I wasn't halfway into the first paragraph of this review before I started saying to myself "talk about Dave Mattacks, damn it, Dave Mattacks". Patience, Fnarf, patience. Thanks for this.

There's some good stuff about these guys in Joe Boyd's recent "White Bicycles". Boyd produced Fairport and a bunch of other folk-rock stuff from the era (including Nick Drake).

I actually prefer Fairport's pop stuff, especially with Sandy Denny, better than this kind of weirdo folk hybrid stuff, but it has a wonderful swing to it.

I think Morris dancing is actually derived from a 15th-century British attempt to imitate the North African (i.e., Moorish) tribal dancing that some people saw on their travels. Of course, much of this same music got miscegenated back into African music when, as Appalachian white folk ballads, it came into contact with American slaves and their proto-blues.

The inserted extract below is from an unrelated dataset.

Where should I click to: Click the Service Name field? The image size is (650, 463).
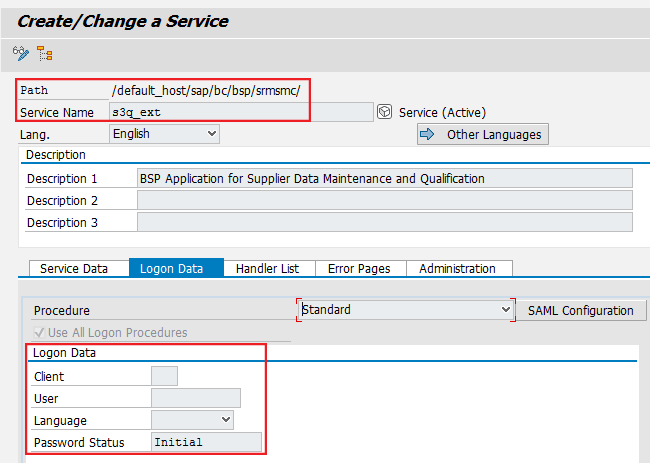coord(240,112)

Posted by Fnarf | February 7, 2008 5:03 PM
2

The dance itself is ancient. There are references to it throughout all of Europe, back to the time of Ancient Greece - thought not by the name Morris dance. As well, there is a horn dance in Mexico that is very similar. These come from an agricultural traditions and the world was agricultural with all it's rites and rituals before later religions supplanted them.

The name occurred rather late in the scheme of things. There was a great popularity in naming things after the Moors, mimicking them and making fun of them,... once they were made to leave Europe of course.
During certain times of year, in Old and Ancient England, the peasants would put on pageants that mocked the land holders, the local officials and anyone else that usually they weren't allowed to contradict. They would also make pageants about current events and heroic fantasy,... (such as fighting off the Moors)
One tradition was the Mummers plays, where the dancers would come to the landholder's house (local lord), Morris dance, sometimes do a pageant and have dinner at the lord's table all without speaking and usually in blackface (though customs in different villages and counties differ.)

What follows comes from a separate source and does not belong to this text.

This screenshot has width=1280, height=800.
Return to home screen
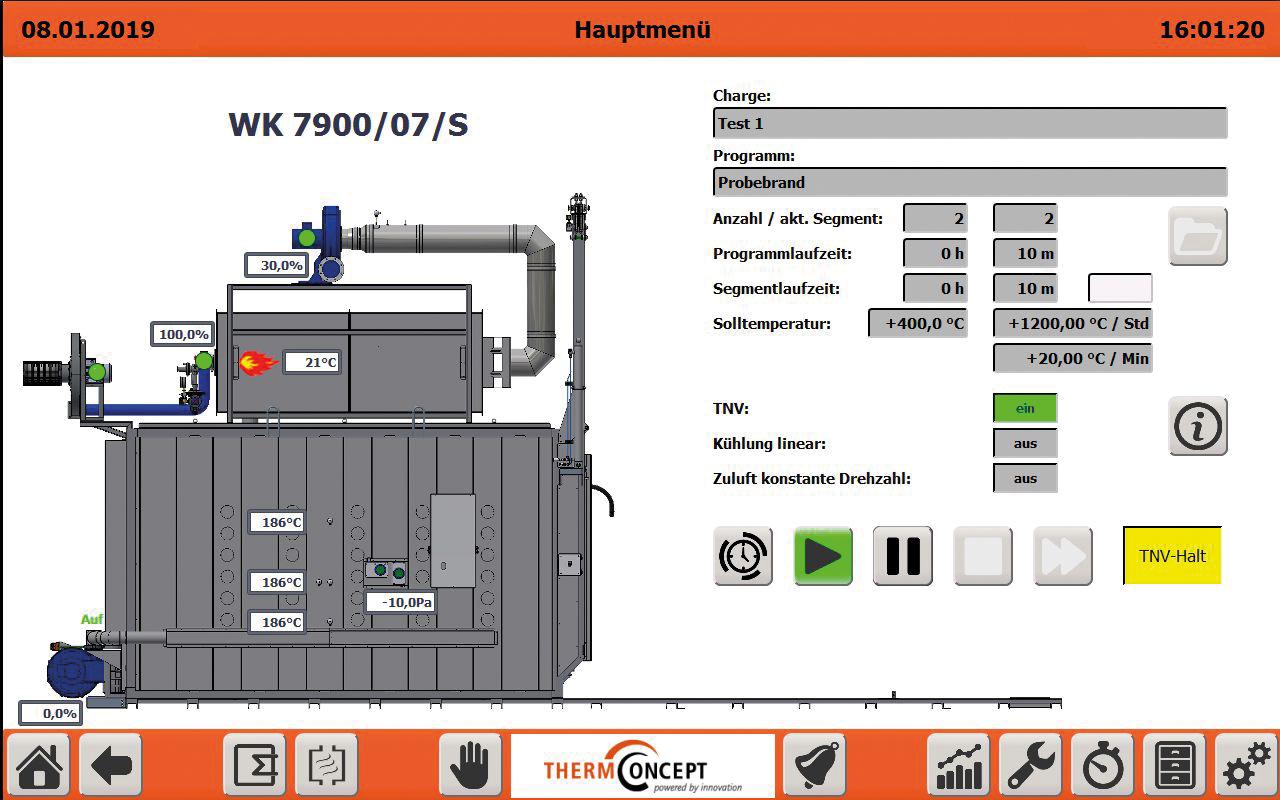click(x=37, y=765)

Most often the items used in Morris dance were kept in parish church. The dances were outlawed under various religious leaders- Cromwell, for instance. And the horn dances in particular, were strictly outlawed when the peasants lost their hunting rights. (Only the landholders were allowed to hunt deer).
The dances almost did die out. They were resurrected by Cecil Sharp, who's passion was folk music and dances. He traveled to different villages and talked to the old men,.. some of whom only remembered seeing the dances as children. They taught him what they could and it became an academic pursuit for a good while.
This is one reason why so many times the dances are done without the energy and passion that a fertility rite would inspire. Old men taught them to scholars. Academia is not known for it's dancing passion.

Fertility... It is said that the hand-kerchiefs are representative of the head of the grain. So the higher one jumps the higher will grow the grain. It is also said that it represents sperm. The bells awaken the spirit of the land, and scare off any evil. The sticks, the same.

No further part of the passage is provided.